Por lo que se ve, el Fondo parece estar pidiéndole otra cosa: que actúe como lo que es, el ministro de una transición, asumiendo la responsabilidad de comenzar un programa de estabilización que el Frente de Todos difirió de un modo tan ineficiente que la mora terminó por deglutirse esta semana hasta el capital ilusorio del Presidente. Como Massa todavía no declina su propia candidatura, es probable que el renunciamiento de Alberto Fernández resulte insuficiente para calmar la economía, que va entrando a un punto de hervor irreversible.
Tan inflacionario y tuitivo del dólar rampante como el sueño de Massa (que el FMI le financie el sillón de Rivadavia) es el rol asumido por la vicepresidenta Kirchner. Más pragmática, la vice sostiene que el barco ya chocó con el hielo. Aspira a repartir los botes y salvavidas. A preservar la lapicera que Alberto Fernández propuso socializar entre militantes (deseos póstumos del Presidente que nadie atenderá de sus albaceas). Para resguardar ese margen de administración, Cristina puso en suspenso su decisión de no ser candidata, autorizando a los suyos a que agiten ese fantasma en cualquier negociación. Cuando Massa intenta persuadir en el FMI, acaso le recuerdan que no creen en las brujas, pero admiten que las hay. Ya consiguió la de Alberto ¿debería llegar con la declinación propia y alguna más?
Dicen que cuando un silencio
Del final anunciado del candidato Alberto Fernández, pudo haber dicho Cristina Kirchner lo mismo que Jorge Luis Borges sobre Juan Manuel de Rosas: que ya Dios lo habrá olvidado y es menos una injuria que una piedad demorar su infinita disolución con limosnas de odio. Pudo más su rencor. Guardó un silencio vengativo, estentóreo. Eligió no decir nada de lo que el Presidente quiso presentar como un renunciamiento histórico, a la altura de aquel de Eva Perón: a los honores, no a la lucha.

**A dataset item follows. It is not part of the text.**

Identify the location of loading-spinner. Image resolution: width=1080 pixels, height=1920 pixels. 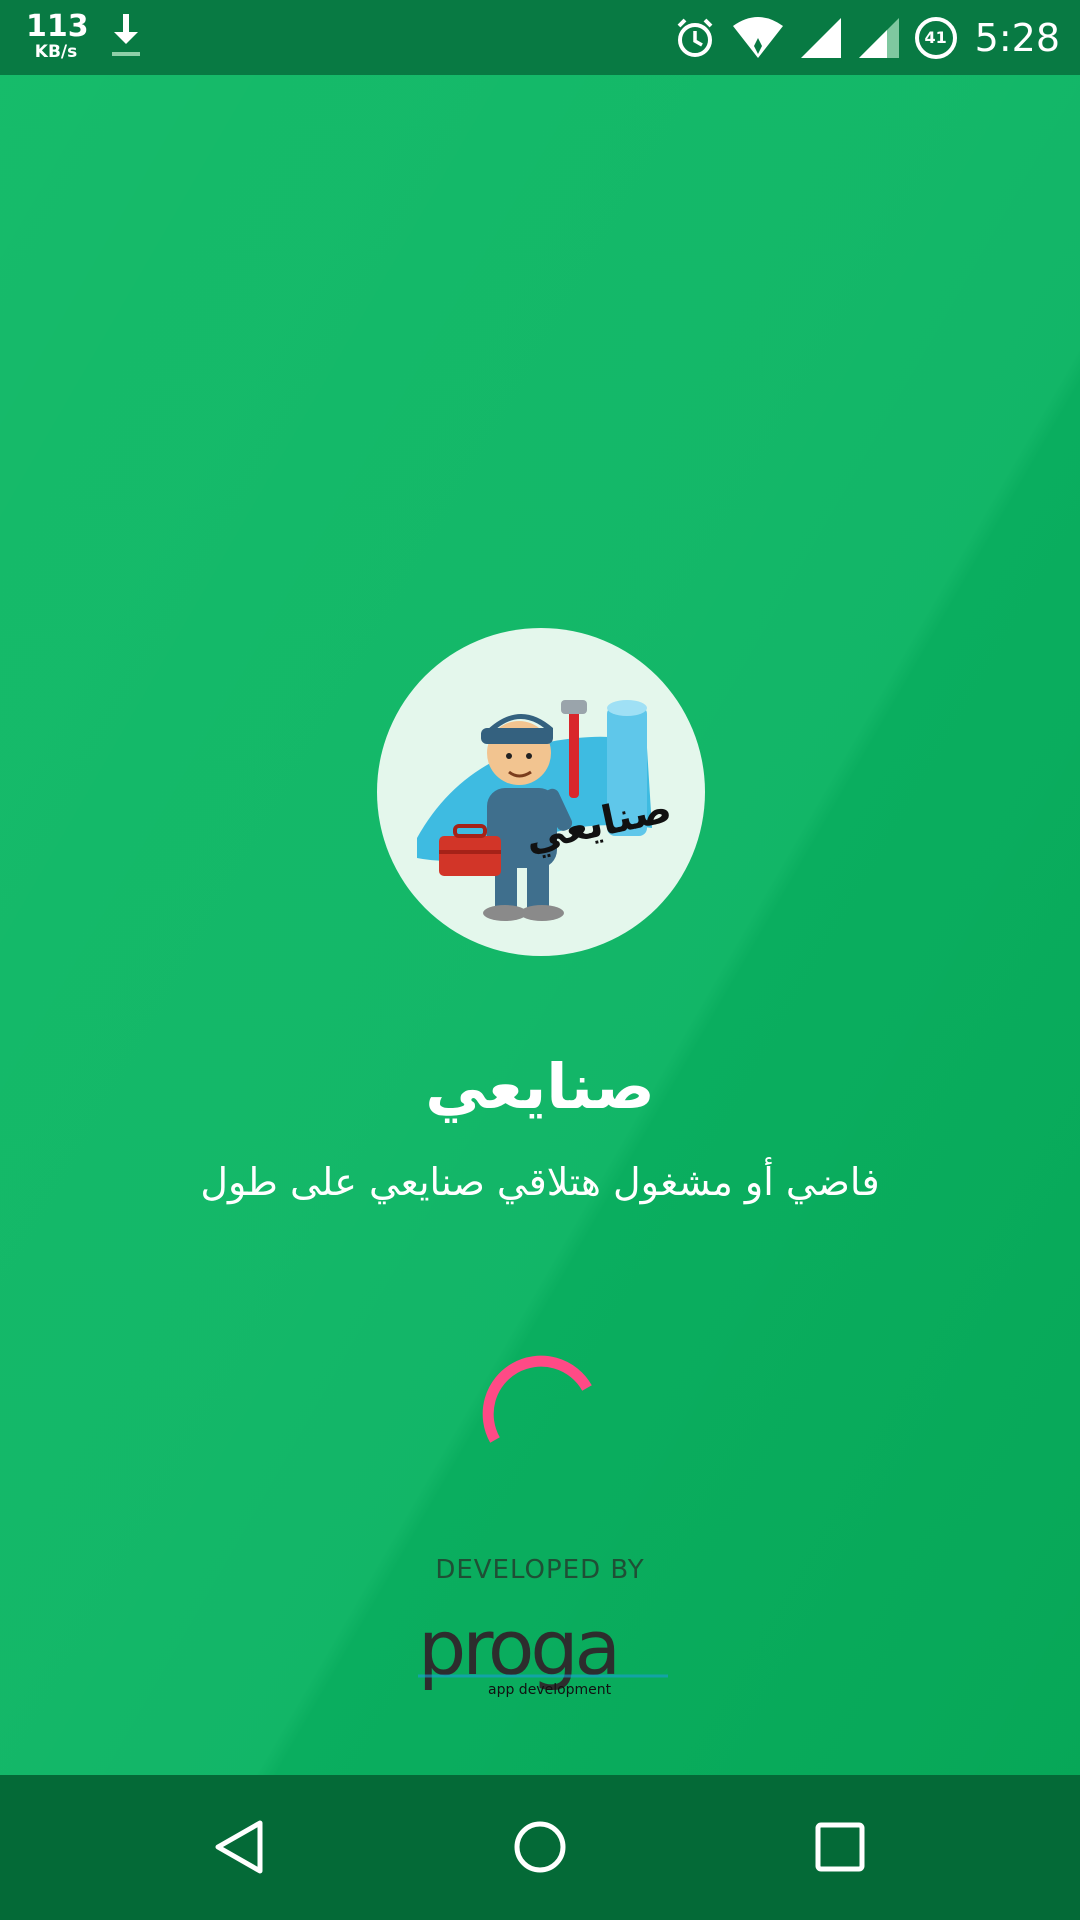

Cristina guardó silencio para que le quede, claro, a la ciudad y al mundo: Alberto Fernández no volverá jamás; no será ni uno entre millones. La vicepresidenta no le dejó ni siquiera anunciar la declinación ante la mesa escueta del Partido Justicialista que, en los papeles, el Presidente conduce. Tuvo que grabar un video solo, ensayando en la madrugada. Difundirlo como en los tiempos del llano, tuiteando con vista al mar.